_Text excerpt_
::::::::::
8 days: Merced show tomorrow
Actually, that's today. It's 1.45am, and in 18 hours, I'll be on stage at the Merced Multicultural Arts Center, well into Act I of Migritude. What a week it's been. More challenges - technical, creative, production - than I could ever have imagined. I've been up so many learning curves, and down so many swoops into No, this cannot be happening in this moment, that I could try out for the Olympic downhill ski team.
13 days: Migritude on the front page, Oprah on the back
of the Features Section of today's Merced Sun-Star. Read the full article: A Voice Of History
You'd think I'd have it down by now
Packing. I've travelled more this year than ever before. By the end of December, I'll have done 6 trips across the Atlantic in the space of 12 months. I've packed for performing tours that spanned 3 different climate zones on 3 different continents. Yet even packing for a weekend trip turns me into a ball of indecision. I careen between overpackitis and over-optimistic minimalism - 2 tops to get me through 3 weeks. And packing for Migritude is a whole new dimension. I'm packing and carrying all the saris, screens, other props, we'll use for the set and the show in Merced. Plus for a week's residency and rehearsals. I tell myself: Don't make a drama out of this. It's not rocket science. Think through the week, make a list, and get on with it.It doesn't help. I know I'll end up with 6 pairs of socks - in 80-degree heat. Or leave out a vital element of my costume.
::::::::::
_Provided information_
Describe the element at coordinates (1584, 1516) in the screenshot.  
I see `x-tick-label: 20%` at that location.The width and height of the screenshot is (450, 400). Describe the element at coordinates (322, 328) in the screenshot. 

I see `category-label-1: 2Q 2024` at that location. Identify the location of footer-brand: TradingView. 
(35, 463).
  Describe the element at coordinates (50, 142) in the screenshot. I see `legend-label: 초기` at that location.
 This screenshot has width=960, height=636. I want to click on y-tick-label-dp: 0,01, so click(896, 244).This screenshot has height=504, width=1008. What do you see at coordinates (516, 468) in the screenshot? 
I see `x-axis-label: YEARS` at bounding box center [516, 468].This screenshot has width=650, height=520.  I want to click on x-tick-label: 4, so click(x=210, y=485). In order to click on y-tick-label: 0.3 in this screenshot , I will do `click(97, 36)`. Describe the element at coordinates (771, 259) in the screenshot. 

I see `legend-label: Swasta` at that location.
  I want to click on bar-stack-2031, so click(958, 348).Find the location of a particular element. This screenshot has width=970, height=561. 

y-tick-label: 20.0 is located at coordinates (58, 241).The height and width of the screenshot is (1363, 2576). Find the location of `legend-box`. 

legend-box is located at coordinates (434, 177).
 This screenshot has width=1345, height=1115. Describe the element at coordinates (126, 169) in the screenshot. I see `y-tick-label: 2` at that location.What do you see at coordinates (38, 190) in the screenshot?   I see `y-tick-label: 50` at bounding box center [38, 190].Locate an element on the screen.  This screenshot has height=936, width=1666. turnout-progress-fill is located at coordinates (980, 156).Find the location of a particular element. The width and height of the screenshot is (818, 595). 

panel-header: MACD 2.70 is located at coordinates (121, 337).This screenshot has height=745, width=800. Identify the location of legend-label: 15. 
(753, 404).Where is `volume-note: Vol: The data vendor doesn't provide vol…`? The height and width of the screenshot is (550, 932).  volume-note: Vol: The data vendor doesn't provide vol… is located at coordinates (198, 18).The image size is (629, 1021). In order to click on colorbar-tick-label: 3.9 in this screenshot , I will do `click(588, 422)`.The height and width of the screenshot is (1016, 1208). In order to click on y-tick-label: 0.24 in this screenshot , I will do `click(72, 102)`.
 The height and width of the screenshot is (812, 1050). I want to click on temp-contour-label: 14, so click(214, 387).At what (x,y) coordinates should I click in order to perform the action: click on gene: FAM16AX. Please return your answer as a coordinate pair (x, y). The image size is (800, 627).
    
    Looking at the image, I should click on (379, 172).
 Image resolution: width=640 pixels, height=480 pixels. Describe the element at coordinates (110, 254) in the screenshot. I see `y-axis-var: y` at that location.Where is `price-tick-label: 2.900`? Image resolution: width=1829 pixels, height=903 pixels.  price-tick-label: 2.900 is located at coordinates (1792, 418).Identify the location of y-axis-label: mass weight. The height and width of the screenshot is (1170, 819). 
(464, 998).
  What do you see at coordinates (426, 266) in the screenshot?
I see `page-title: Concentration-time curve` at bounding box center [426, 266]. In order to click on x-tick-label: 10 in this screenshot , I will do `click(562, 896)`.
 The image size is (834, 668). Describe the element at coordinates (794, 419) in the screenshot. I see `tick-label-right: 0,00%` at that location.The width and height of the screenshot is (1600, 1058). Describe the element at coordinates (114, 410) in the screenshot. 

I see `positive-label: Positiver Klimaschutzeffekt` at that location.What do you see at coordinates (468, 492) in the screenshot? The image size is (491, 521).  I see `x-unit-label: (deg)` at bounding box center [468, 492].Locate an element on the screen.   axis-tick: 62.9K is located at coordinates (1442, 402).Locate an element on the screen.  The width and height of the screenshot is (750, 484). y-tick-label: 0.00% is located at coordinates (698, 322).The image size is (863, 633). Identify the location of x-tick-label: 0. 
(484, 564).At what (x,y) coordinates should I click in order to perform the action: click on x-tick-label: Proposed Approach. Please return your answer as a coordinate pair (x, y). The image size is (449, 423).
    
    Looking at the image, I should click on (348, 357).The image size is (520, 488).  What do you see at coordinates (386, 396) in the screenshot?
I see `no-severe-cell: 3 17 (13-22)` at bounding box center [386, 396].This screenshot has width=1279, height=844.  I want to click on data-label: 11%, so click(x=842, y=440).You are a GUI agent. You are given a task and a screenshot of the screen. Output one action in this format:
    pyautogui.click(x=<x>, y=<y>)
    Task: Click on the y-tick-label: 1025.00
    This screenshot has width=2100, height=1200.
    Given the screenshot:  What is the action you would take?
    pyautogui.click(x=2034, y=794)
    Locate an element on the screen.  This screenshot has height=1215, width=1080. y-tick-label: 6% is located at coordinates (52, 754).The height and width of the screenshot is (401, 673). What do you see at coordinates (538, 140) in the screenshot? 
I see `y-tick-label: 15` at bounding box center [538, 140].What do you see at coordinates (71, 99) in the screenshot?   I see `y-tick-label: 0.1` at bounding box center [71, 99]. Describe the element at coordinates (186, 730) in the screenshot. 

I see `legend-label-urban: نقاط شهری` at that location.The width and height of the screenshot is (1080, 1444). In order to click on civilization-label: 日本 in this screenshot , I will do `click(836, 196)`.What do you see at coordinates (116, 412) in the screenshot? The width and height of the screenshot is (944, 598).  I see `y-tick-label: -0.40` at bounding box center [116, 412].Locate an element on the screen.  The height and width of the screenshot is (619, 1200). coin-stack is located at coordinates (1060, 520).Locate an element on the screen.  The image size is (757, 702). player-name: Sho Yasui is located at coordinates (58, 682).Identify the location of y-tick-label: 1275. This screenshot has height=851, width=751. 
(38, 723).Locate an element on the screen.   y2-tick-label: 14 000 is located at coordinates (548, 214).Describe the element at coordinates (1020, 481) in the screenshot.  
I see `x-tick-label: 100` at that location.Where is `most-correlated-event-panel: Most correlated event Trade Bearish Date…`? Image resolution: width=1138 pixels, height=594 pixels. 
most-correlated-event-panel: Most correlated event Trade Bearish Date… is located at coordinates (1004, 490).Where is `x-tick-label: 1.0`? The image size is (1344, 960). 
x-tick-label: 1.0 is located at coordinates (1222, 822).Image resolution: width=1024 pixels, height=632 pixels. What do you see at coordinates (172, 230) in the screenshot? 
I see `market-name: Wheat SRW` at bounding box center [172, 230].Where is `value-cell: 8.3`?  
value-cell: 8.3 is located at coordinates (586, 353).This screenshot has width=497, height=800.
::::::::::
_Problem to solve_
Can you repeat the Migritude blog excerpt word for word, starting at "8 days: Merced" and ending at "downhill ski team."? The lines above come from a source unrelated to the Migritude blog excerpt.

_Task response_
8 days: Merced show tomorrow
Actually, that's today. It's 1.45am, and in 18 hours, I'll be on stage at the Merced Multicultural Arts Center, well into Act I of Migritude. What a week it's been. More challenges - technical, creative, production - than I could ever have imagined. I've been up so many learning curves, and down so many swoops into No, this cannot be happening in this moment, that I could try out for the Olympic downhill ski team.